Booth Id:
MATS027
Category:
Materials Science
Year:
2017
Finalist Names:
Razmi, Amaya (School: Prairiland High School)
Abstract:
Thrombus formation leading to blood vessel occlusion is a pathological event in cardiovascular diseases. Therefore, it is critical to remove the clot and restore blood flow to vital organs. One way to remove clots is by administering clot-busting drugs, but this strategy often results in off-target drug action and hemorrhagic risks, which can be minimized by localizing the drug to the clot site. A nanoparticle technology that can bind to active platelets and thereby provide a way to deliver drugs to areas of active platelet localization has previously been developed in the lab. Building on this, the focus of this project is to explore other components of a clot that can enhance nanoparticle targeting beyond active platelet targeting. One component is fibrin, which is the product of coagulation that happens on the surface of clot-associated active platelets. The hypothesis of the project is: Combining fibrin targeting with active platelet targeting can lead to a superior design of clot-targeted vehicles of clot-busting drugs.
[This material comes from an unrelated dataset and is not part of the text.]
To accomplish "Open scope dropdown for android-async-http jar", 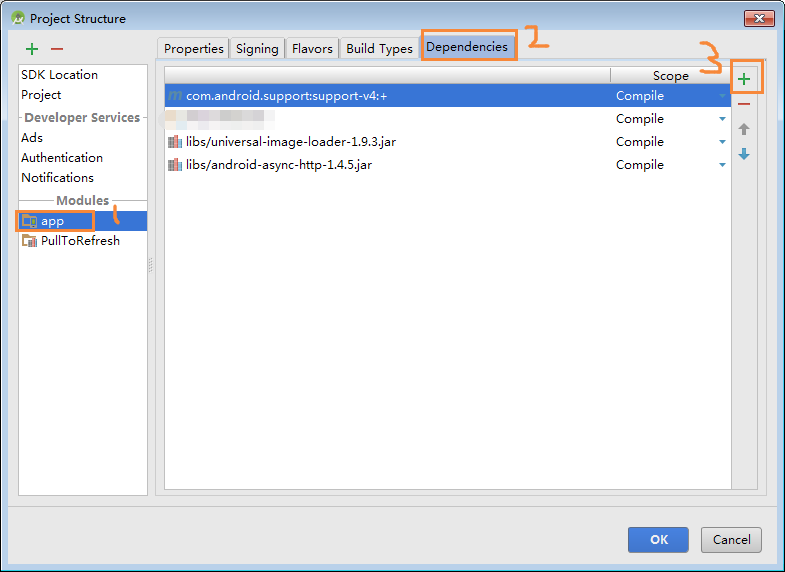I will point(722,165).
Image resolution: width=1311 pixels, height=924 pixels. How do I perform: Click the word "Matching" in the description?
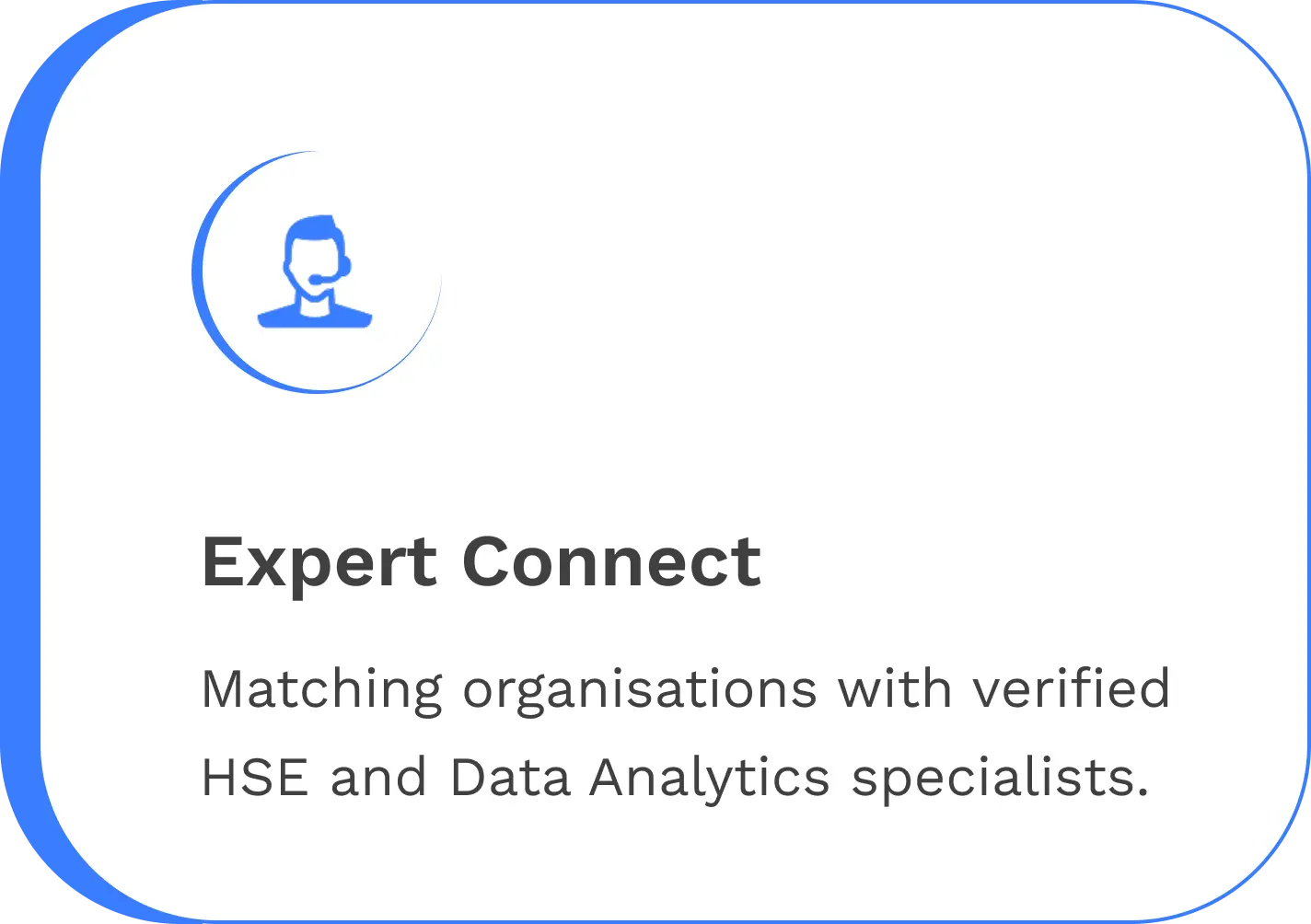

To test this hypothesis, two different peptides binding to either GPIIb/IIIa or fibrin were evaluated on liposomal nanoparticle surfaces. Resultant peptide-decorated liposomes were studied for their abilities to bind and stay retained on platelet and fibrin rich clots, under simulated blood flow environment using microfluidic chambers. Binding to a non-specific substrate was used as control condition. In vitro studies show that decorating liposomes with only platelet-binding or only fibrin-binding ligands results in increased binding to clots, and combining these decorations increases their clot-binding ability over time.